--- EXCERPT TO READ ---
:::::

OPINION OF THE JUSTICES

No. 132.

67 So.2d 153 (1953)

OPINION OF THE JUSTICES.

Supreme Court of Alabama.


To the Senate of Alabama State Capitol Montgomery, Alabama

Dear Sirs:

We are in receipt of Senate Resolution No. 50, adopted by the Senate of Alabama on August 11, 1953, which is as follows:

"Be It resolved by the Senate of Alabama, That the Justices of the Supreme Court, or a majority of them, are hereby respectfully requested to give this body their written opinions on the following important constitutional question which has arisen in connection with H.B. 839, a measure now pending in the Legislature proposing to abolish the Court of Common Pleas of Elmore County, a court of record having a division at Wetumpka and a division at Tallassee, and to establish in lieu thereof the Elmore County Court, a court of record to have the same two divisions, such proposal not having been first submitted to a vote of the qualified electors of Elmore County: "Is the enactment of H.B. 839 prohibited by the provisions of Amendment LXXXI, which became a part of the Constitution of Alabama November 20, 1950 (Proclamation Record, Volume H, p. 107)?"

We are of the opinion that the provisions of H.B. 839 are not in conflict with the constitutional amendment to which you refer, for the reasons hereinafter stated.

The constitutional amendment to which you have made reference reads as follows:

"After the ratification of this amendment, the legislature shall not establish any branch courthouse or any division or branch of any court of record to be held at any place other than the county seat, nor shall the legislature abolish any branch courthouse now existing or abolish any division or branch of any court of record now existing, unless such proposal be first submitted to a vote of the qualified electors of the county or counties to be affected and is approved by a majority of those voting upon such proposition."

:::::

--- YOUR TASKS ---
• A. From the Alabama opinion, extract the passage starting with "We are of the" and going on through "reasons hereinafter stated.".
• B. According to the Alabama opinion, on what date did the Senate of Alabama adopt Senate Resolution No. 50?
The items that follow this Alabama opinion were drawn from a separate source.

--- EXTRACTED ENTRIES ---
:::::

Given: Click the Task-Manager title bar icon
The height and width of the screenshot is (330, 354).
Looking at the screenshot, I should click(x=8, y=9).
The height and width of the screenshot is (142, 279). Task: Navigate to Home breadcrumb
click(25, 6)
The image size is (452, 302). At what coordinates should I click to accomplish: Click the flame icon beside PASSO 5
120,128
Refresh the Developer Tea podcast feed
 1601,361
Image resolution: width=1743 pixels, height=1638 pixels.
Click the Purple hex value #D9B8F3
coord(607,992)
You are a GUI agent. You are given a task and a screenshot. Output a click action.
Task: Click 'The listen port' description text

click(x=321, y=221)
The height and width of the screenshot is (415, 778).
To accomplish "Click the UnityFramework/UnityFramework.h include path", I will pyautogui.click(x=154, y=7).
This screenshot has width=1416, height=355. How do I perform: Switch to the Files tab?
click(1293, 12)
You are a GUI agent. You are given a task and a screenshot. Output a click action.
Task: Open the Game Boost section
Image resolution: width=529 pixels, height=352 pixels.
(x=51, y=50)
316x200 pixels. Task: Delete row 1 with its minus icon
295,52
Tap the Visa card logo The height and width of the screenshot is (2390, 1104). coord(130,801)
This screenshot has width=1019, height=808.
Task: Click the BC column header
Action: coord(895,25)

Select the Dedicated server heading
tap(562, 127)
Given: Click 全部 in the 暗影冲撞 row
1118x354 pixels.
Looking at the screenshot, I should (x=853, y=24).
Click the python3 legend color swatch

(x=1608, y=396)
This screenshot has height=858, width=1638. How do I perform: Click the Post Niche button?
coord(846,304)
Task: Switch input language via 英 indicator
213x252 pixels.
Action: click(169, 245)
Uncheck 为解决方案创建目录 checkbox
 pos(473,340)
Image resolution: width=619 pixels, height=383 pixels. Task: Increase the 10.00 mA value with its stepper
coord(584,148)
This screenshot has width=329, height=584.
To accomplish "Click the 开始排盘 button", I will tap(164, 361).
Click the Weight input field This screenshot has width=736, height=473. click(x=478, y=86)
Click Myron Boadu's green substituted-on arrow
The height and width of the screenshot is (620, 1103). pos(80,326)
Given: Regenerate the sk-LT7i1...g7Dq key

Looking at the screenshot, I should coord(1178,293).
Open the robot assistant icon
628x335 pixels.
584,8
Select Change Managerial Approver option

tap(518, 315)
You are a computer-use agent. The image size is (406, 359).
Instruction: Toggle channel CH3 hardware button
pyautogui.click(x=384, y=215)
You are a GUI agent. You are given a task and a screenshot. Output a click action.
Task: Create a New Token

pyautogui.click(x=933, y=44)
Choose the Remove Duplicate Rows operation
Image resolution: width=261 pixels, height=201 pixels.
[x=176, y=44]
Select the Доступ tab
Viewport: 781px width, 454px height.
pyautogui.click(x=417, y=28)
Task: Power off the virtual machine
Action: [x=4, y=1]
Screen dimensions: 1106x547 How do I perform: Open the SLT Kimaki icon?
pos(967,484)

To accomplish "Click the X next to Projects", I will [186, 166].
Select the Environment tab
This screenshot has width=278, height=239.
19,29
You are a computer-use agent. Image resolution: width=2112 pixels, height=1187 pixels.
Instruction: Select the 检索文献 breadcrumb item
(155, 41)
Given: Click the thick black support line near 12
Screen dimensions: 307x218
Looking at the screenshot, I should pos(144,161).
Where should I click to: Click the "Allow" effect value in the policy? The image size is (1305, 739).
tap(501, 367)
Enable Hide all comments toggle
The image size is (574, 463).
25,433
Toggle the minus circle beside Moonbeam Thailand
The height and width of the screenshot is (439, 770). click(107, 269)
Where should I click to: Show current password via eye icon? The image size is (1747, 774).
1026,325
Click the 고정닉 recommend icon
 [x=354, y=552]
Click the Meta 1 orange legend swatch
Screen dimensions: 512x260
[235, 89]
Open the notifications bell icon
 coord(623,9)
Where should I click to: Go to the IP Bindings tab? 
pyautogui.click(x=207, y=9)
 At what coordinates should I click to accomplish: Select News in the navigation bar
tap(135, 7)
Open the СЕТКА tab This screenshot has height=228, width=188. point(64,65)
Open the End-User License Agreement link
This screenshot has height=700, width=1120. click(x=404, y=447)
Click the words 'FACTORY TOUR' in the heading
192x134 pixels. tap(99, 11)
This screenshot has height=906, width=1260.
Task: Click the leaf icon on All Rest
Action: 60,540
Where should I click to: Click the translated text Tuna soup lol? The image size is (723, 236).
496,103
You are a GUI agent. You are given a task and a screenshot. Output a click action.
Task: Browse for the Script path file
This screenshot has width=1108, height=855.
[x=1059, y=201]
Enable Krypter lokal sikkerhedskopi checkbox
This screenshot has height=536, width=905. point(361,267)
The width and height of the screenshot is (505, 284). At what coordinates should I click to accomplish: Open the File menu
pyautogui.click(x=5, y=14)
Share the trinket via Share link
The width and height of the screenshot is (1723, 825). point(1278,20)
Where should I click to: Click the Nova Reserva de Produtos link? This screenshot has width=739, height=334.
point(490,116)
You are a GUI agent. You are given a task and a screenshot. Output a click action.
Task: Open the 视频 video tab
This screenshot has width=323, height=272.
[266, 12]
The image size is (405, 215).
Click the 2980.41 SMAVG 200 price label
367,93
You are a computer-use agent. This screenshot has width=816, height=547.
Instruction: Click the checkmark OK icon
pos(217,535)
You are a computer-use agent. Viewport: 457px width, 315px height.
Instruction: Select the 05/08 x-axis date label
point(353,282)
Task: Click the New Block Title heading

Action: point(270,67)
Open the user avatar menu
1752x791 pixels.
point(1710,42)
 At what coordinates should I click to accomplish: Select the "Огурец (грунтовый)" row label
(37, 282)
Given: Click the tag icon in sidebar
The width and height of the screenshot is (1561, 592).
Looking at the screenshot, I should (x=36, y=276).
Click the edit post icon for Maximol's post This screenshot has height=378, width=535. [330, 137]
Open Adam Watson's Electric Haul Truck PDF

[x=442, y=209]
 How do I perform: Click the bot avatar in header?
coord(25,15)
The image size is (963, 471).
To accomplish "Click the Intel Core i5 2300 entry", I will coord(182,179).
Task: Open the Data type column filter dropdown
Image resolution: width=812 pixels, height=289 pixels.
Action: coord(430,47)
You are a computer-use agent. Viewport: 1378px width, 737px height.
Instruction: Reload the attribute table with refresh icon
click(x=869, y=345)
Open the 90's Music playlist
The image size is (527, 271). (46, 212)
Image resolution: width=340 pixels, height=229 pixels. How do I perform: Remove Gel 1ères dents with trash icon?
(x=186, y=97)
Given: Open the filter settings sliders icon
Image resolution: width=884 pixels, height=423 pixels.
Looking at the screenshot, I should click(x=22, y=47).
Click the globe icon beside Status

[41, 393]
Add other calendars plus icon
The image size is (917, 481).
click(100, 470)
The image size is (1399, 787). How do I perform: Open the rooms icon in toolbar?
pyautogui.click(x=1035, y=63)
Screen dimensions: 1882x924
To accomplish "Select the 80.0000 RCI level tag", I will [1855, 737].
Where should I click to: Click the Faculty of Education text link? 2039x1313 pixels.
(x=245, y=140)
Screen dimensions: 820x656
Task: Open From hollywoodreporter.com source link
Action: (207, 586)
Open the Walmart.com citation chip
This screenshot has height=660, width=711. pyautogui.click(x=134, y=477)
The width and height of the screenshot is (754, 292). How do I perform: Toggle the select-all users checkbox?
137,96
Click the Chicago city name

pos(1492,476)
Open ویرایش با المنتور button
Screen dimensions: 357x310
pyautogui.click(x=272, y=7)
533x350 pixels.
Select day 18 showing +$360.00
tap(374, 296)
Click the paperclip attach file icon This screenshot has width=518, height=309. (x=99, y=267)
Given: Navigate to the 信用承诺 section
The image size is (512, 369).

:::::

--- PER-TASK OUTPUTS ---
• A.
We are of the opinion that the provisions of H.B. 839 are not in conflict with the constitutional amendment to which you refer, for the reasons hereinafter stated.

• B. August 11, 1953.